These two phenomena,—retention of type with change of language, and retention of language with change of type,—apparently opposed to each other, are still very closely related, and in many cases go hand in hand. An example of this is, for instance, the distribution of the Arabs along the north coast of Africa. On the whole, the Arab element has retained its language; but at the same time intermarriages with the native races were common, so that the descendants of the Arabs have often retained their old language, and have changed their type. On the other hand, the natives have to a certain extent given up their own languages, but have continued to intermarry among themselves, and have thus preserved their type. So far as any change of this kind is connected with intermixture, both types of changes must always occur at the same time, and will be classed as a change of type or a change of language, as our attention is directed to the one people or the other, or, in some cases, as the one or the other change is more pronounced. Cases of complete assimilation without any mixture of the people involved seem to be rare, if not entirely absent.
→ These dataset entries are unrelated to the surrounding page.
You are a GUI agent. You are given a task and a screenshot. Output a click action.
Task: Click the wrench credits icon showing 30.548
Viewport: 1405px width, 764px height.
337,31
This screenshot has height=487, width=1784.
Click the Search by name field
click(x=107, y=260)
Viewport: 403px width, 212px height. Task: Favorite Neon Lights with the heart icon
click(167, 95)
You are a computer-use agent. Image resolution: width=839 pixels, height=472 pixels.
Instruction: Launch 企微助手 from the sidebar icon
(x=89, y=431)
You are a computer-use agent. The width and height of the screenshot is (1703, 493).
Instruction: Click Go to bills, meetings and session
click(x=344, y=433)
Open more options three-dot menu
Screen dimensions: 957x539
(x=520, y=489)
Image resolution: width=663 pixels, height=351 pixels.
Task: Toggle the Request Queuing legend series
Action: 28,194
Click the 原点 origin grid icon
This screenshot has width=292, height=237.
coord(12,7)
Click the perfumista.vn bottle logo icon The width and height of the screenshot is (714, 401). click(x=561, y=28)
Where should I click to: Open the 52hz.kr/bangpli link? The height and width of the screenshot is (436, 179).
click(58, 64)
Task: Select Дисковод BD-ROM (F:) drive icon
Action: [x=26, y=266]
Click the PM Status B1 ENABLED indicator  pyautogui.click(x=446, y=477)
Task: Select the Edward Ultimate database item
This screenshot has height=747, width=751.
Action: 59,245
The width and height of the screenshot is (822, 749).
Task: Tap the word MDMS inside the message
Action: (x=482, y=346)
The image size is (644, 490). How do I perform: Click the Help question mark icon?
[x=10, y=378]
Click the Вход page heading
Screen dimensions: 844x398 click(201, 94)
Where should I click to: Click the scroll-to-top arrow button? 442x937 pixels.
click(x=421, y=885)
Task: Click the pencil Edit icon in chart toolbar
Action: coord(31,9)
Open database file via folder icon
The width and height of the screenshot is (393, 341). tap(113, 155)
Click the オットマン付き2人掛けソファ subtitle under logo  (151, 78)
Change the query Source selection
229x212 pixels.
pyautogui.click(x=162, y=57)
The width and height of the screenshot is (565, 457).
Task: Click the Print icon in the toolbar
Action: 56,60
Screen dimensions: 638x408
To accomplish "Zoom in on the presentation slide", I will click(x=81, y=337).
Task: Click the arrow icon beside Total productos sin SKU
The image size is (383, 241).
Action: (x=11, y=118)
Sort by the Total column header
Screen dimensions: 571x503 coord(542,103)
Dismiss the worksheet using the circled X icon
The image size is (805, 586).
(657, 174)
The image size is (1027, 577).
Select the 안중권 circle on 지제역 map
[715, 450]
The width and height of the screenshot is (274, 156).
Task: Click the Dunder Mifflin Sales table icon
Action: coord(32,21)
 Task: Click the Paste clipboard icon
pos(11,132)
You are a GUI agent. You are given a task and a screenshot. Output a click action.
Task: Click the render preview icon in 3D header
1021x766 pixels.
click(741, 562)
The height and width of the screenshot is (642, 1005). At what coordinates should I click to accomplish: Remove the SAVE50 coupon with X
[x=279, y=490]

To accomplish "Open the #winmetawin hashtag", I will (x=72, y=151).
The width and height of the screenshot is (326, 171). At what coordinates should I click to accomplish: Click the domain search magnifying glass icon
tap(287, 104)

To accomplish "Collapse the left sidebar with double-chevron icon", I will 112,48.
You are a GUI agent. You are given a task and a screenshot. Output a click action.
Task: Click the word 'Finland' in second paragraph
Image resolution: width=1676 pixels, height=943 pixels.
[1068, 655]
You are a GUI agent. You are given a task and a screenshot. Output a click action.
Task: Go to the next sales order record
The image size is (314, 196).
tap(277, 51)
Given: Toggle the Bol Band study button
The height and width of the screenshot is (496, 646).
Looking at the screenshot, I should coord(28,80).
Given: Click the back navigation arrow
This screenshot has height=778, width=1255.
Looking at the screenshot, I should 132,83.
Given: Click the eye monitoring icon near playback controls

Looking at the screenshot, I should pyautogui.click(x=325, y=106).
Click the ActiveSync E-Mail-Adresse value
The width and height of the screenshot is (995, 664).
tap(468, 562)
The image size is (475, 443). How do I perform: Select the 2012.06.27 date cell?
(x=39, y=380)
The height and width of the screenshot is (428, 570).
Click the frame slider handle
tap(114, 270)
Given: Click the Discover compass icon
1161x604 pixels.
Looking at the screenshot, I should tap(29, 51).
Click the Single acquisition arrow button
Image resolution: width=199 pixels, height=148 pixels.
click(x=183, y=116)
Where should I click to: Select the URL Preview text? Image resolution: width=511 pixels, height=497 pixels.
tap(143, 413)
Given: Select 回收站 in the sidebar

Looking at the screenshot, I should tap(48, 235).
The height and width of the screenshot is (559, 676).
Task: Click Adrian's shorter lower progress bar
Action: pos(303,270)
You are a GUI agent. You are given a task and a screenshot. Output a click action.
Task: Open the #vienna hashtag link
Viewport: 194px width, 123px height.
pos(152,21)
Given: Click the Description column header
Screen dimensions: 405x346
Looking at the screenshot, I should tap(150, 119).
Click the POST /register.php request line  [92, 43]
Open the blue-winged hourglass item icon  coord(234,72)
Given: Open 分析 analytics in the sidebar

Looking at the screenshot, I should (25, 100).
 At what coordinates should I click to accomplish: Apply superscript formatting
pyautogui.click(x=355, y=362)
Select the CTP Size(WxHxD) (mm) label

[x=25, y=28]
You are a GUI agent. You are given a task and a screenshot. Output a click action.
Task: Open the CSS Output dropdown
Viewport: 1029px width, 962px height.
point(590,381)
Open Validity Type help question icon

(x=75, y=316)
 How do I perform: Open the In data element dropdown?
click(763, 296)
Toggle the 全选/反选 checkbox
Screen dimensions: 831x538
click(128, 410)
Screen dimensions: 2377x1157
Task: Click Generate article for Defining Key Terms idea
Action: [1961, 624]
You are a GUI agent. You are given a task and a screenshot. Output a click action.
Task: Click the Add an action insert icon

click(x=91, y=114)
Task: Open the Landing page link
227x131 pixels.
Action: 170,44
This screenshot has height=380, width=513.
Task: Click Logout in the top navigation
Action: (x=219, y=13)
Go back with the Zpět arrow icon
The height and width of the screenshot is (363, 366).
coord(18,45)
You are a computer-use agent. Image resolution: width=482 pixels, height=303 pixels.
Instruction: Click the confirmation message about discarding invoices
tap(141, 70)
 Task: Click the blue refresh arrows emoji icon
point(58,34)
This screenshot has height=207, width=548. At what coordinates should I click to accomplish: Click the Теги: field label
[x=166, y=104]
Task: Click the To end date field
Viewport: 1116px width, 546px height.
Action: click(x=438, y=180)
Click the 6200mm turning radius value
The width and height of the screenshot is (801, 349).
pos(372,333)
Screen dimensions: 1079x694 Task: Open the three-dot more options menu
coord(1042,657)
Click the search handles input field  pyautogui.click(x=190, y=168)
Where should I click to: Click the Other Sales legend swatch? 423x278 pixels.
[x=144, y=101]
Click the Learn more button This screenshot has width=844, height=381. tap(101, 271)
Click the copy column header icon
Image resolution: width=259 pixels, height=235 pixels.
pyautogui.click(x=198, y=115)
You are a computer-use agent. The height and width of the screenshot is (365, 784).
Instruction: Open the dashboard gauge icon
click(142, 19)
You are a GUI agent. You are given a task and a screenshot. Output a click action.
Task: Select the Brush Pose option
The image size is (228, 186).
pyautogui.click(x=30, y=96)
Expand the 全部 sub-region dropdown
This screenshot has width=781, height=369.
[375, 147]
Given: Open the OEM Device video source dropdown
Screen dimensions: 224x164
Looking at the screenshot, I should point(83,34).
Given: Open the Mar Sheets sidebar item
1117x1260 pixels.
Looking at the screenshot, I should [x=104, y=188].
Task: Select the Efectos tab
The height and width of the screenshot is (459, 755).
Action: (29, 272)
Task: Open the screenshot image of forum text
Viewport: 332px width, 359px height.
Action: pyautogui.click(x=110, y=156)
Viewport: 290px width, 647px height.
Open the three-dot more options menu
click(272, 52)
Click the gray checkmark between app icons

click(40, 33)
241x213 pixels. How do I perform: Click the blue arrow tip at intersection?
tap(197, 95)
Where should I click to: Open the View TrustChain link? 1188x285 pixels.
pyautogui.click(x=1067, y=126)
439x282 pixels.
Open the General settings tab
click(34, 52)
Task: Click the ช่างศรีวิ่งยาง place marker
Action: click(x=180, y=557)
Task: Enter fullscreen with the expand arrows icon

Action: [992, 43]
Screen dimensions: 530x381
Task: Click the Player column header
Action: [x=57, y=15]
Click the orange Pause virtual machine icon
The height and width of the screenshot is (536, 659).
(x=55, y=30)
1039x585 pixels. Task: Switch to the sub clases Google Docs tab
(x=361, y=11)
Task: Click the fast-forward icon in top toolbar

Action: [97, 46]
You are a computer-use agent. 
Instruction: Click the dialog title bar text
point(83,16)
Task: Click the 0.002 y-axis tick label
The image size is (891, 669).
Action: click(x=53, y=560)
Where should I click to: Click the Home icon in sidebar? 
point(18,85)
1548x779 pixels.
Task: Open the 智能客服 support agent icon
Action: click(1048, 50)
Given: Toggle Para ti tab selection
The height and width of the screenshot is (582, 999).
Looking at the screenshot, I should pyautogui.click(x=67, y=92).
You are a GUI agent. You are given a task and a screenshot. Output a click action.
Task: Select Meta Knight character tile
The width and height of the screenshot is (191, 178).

Cases of permanence of type and language and of change of culture are much more numerous. As a matter of fact, the whole historical development of Europe, from prehistoric times on, is one endless series of examples of this process, which seems to be much easier, since assimilation of cultures occurs everywhere without actual blood-mixture, as an effect of imitation. Proof of diffusion of cultural elements may be found in every single cultural area which covers a district in which many languages are spoken. In North America, California offers a good example of this kind; for here many languages are spoken, and there is a certain degree of differentiation of type, but at the same time a considerable uniformity of culture prevails (Kroeber). Another case in point is the coast of New Guinea, where, notwithstanding strong local differentiations, a certain fairly characteristic type of culture prevails, which goes hand in hand with a strong differentiation of languages. Among more highly civilized peoples, the whole area which is under the influence of Chinese culture might be given as an example.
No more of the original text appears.